■ Data for this task
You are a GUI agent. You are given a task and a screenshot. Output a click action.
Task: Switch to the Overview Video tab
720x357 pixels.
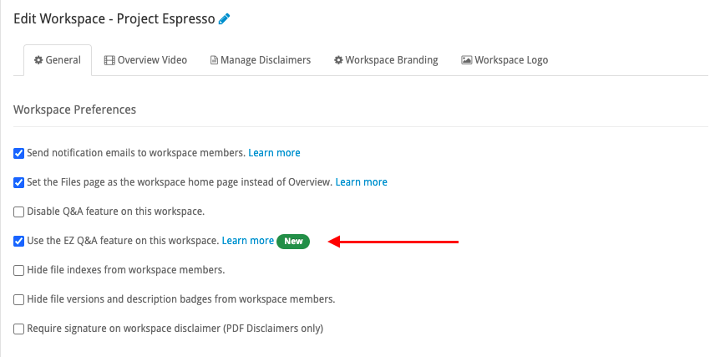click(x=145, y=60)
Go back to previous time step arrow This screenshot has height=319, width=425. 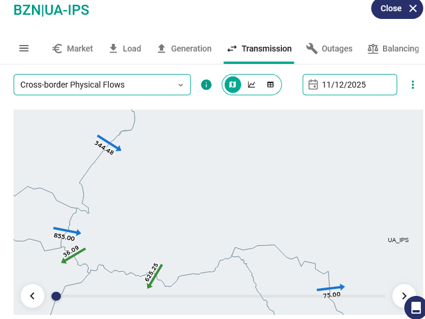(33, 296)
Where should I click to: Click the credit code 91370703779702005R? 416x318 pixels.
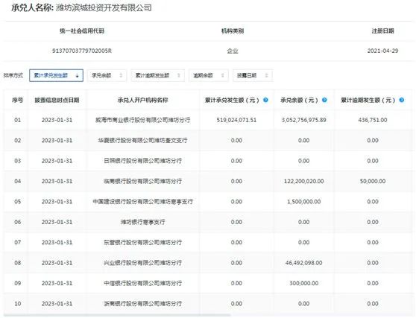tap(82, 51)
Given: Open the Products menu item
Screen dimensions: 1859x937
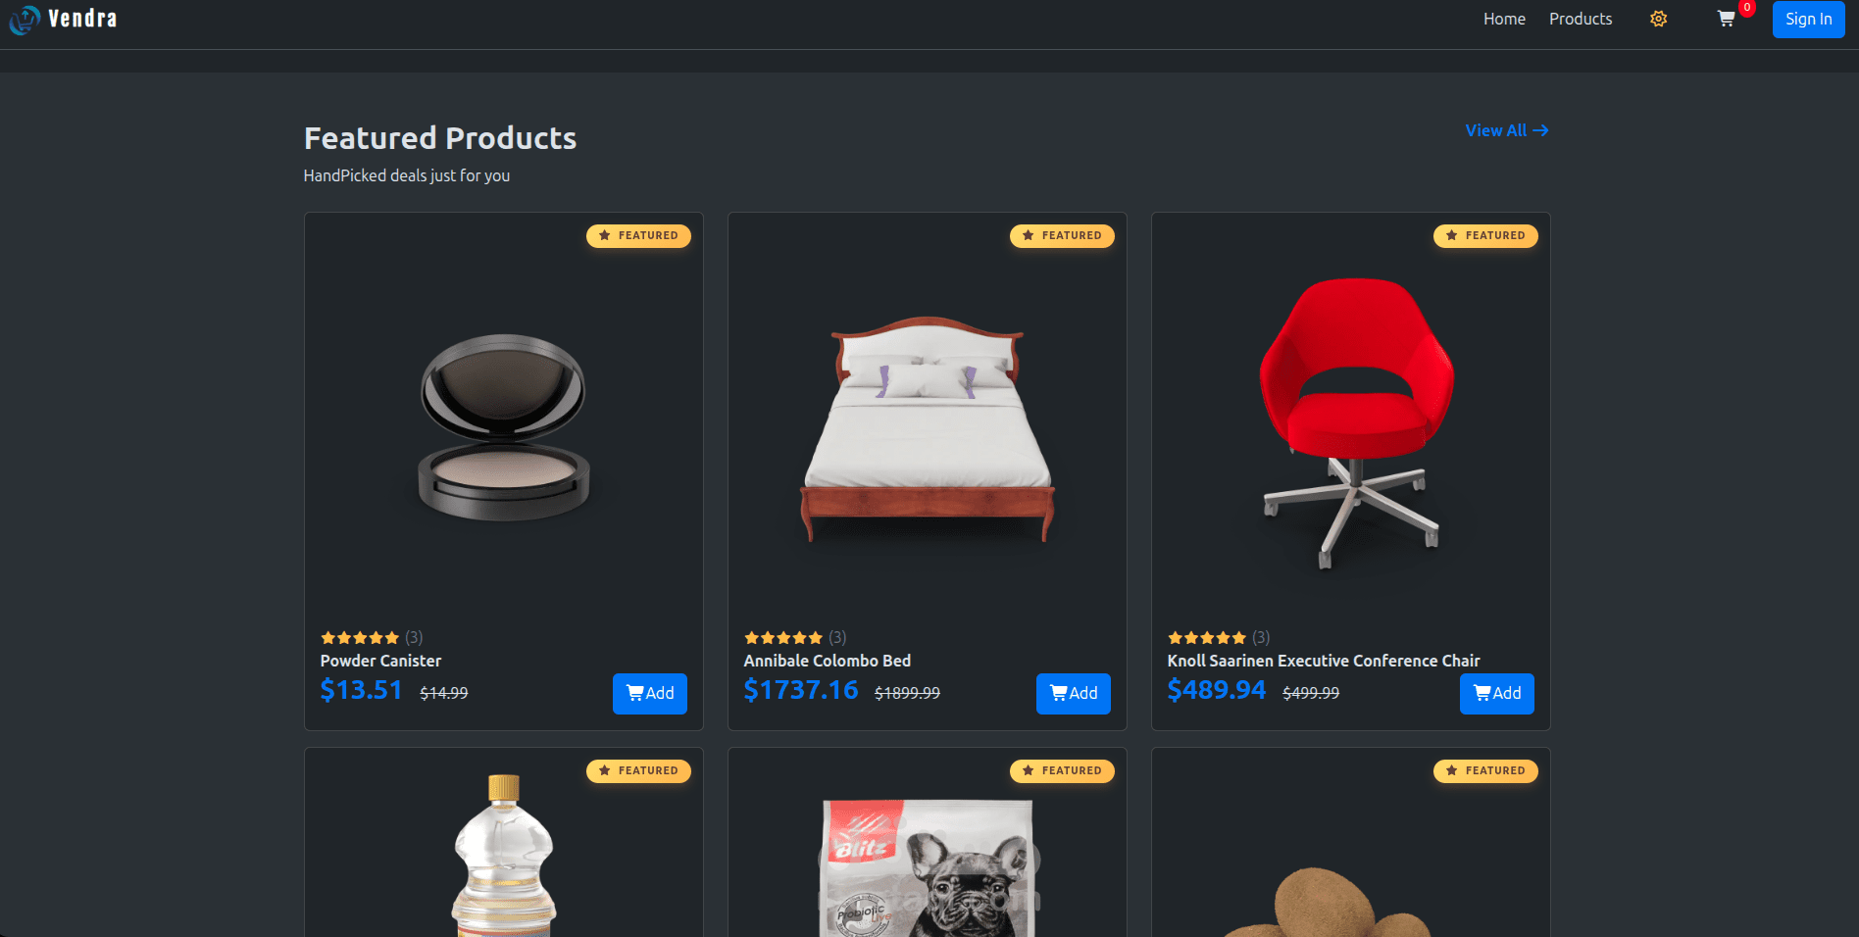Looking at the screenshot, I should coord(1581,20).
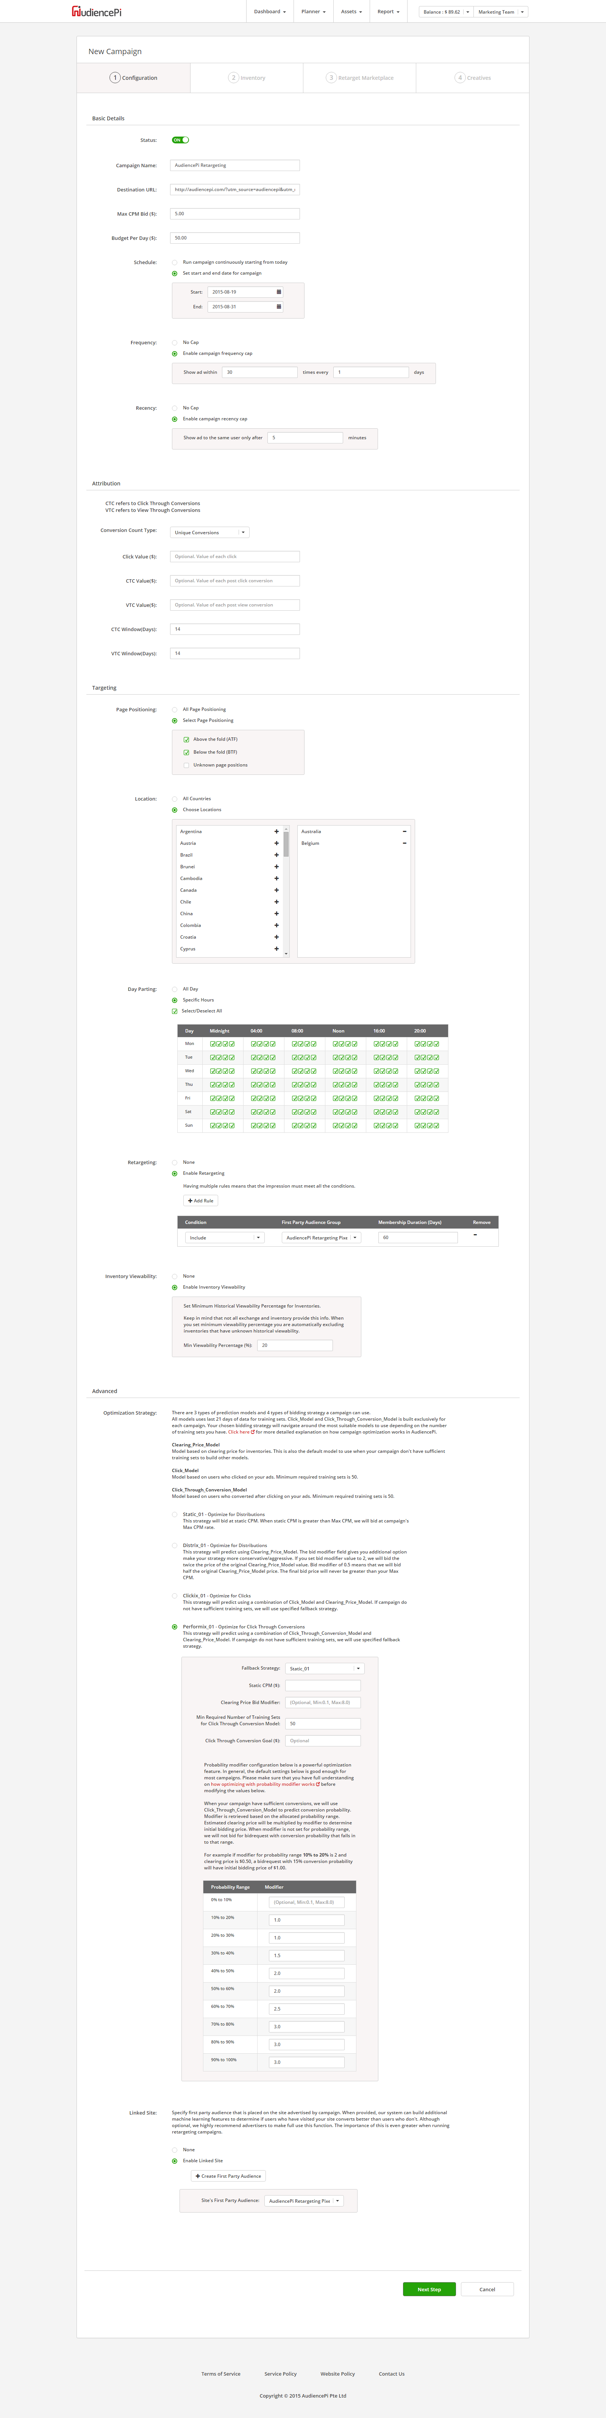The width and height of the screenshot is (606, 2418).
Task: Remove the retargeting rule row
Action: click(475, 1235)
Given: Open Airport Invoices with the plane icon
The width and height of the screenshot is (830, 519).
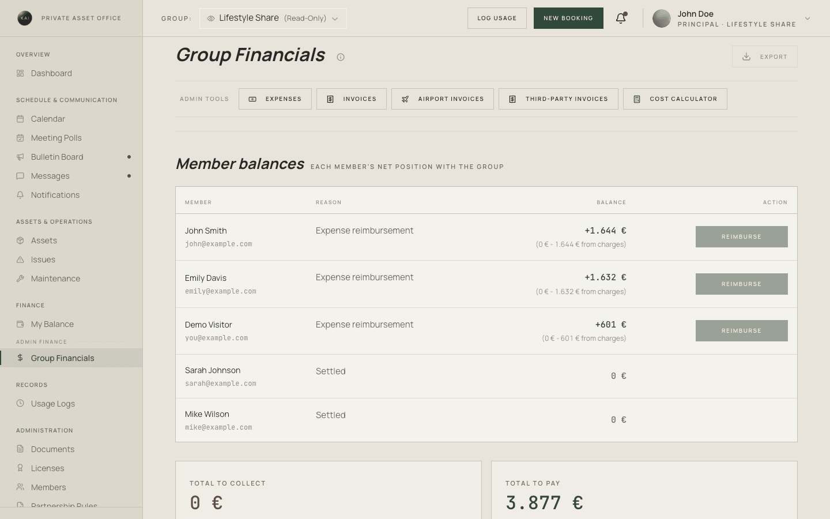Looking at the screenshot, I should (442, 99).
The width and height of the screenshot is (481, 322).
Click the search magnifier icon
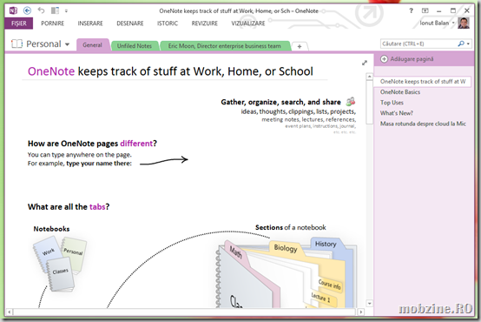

■ Goal
Return every line from the entries above that contains the string "pixels".

■ Expected output
720x357 pixels.
Where should I click to: Click the credit code 91370703779702005R? 416x318 pixels.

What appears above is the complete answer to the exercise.